Alzheimerforschung: gefährlichen Verbindungen auf der Spur
Der 21. September ist weltweit einer Krankheit gewidmet, die Erinnerungen löscht, geistige Fähigkeiten und Persönlichkeiten langsam zerstört: Alzheimer. Molekularbiologin Prof. Dr. Susanne Aileen Funke erforscht an der Hochschule Coburg neuartige Ansätze, um mittels biotechnologischer Methoden Grundlagen für mögliche Therapien zu schaffen. Im Interview zum Welt-Alzheimertag erklärt sie den Stand der Wissenschaft.
Was passiert im Kopf, wenn ein Mensch an Alzheimer erkrankt?
Prof. Dr. Susanne Aileen Funke: Eines der Hauptmerkmale der Alzheimer-Krankheit sind Eiweißablagerungen im Gehirn. Wir wissen, dass dabei zwei körpereigene Proteine mit sich selber aggregieren, sich also auf spezielle Art zusammenballen. Das ist zum einen das Amyloid-beta-Peptid: Es bildet so genannte Oligomere, das sind Makromoleküle, aus denen später so genannte Fibrillen entstehen. Das sind im Grunde winzige Protein-Fasern, die sich zwischen den Nervenzellen als Plaques ansammeln. Zum anderen gibt es noch das Tau-Protein. Es bildet ebenfalls Oligomere und Fibrillen, diese verklumpten Proteine lagern sich aber als so genannte Tangles in den Hirnzellen ab.
Viele Menschen stellen sich die Krankheit so vor, dass wir verkalken – und man nur die Ablagerungen entfernen müsste. Vergangenes Jahr wurde in den USA vorläufig ein Medikament zugelassen, dass die Verklumpungen abbaut. Aber der Hersteller stellte den Vertrieb wieder ein…

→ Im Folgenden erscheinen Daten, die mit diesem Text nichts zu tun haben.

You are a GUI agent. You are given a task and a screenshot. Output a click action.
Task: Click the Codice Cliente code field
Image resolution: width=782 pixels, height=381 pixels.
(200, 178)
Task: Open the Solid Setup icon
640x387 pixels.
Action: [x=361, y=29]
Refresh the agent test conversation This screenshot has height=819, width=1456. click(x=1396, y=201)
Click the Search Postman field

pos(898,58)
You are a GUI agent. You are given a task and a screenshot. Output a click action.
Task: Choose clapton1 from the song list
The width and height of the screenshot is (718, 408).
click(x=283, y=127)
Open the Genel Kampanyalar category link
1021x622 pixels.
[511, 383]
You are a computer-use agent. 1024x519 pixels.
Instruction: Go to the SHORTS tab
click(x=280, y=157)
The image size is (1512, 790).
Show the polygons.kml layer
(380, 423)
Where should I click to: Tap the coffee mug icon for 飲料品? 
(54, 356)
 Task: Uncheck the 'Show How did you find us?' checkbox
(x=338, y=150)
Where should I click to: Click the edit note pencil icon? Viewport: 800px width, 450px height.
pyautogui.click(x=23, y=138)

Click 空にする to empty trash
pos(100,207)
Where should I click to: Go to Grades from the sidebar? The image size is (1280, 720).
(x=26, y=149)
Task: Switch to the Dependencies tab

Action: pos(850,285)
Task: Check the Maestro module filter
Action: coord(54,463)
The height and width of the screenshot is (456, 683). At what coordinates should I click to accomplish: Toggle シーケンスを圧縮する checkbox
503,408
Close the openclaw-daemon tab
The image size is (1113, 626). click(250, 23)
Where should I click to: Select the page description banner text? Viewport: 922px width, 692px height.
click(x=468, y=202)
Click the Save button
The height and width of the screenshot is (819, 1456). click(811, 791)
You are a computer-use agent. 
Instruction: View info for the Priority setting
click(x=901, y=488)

Aducanumab war unter Wissenschaftler:innen sehr umstritten und in der EU war das Medikament nicht zugelassen. Es reduziert zwar die Plaques, aber den Patient:innen ging es dadurch nicht deutlich besser. Zudem gab es teilweise starke Nebenwirkungen. Alzheimer ist eine sehr komplexe Erkrankung. Es ist offensichtlich, dass die Eiweißablagerungen damit zusammenhängen. Aber wir wissen nicht, warum es dazu kommt. Und wir kennen den konkreten Auslöser der Krankheit nicht – möglicherweise sind es mehrere, vielleicht auch sehr viele Auslöser, die zusammenwirken. Heute geht man davon aus, dass die festen, großen Ablagerungen vielleicht nicht einmal das Problem sind, sondern die kleineren löslichen Aggregate: Die Oligomere können im Gehirn umherdiffundieren und an verschiedene Rezeptoren binden. Sie können sich von einer Zelle in die nächste fortpflanzen. Deswegen werden vermehrt Ansätze gesucht, um die Oligomere zu bekämpfen.
Was ist Ihr Ansatz?
An der Hochschule Coburg erforschen wir sehr kleine Eiweiße, die an Tau oder dessen Aggregate in jeglicher Größe andocken sollen, damit diese Tau-Moleküle sich nicht mit anderen Tau-Proteinen verbinden und nicht die gefährlichen Oligomere oder Fibrillen bilden. Unter anderem haben zwei unserer Doktorandinnen, Dr. Isabelle Aillaud und Dr. Marwa Malhis, erfolgversprechende Ansätze entwickelt. Im Reagenzglas zeigte sich, dass unsere Peptide verhindern, dass sich die gefährlichen Verbindungen bilden – oder sie sorgen dafür, dass gefährliche Verbindungen in ungefährliche umgewandelt werden. Außerdem konnten wir auch bereits in Zellkulturen positive Auswirkungen zeigen. Um zu prüfen, ob unsere Peptide das Potenzial haben, zu einem Therapeutikum entwickelt zu werden, sind eine Reihe weiterer Untersuchungen nötig. Wir sind jetzt dabei, Fördergelder für weitergehende Arbeiten zu akquirieren und ich habe einen großen Kreis an Kooperationspartner:innen in der Wissenschaft. Wir bleiben dran!
Ist absehbar, wann es Heilung für diese Krankheit gibt?
Unsere Arbeit in Coburg ist einer von vielen Beiträgen. Die Wissenschaft leistet große Arbeit, weltweit wird in diesem Bereich wahnsinnig viel geforscht und viel Geld investiert. Bisher waren die klinischen Studien leider nicht besonders erfolgreich. Aber es läuft viel – ob da in den nächsten fünf Jahren das Therapeutikum der Zukunft dabei ist, kann noch niemand sagen.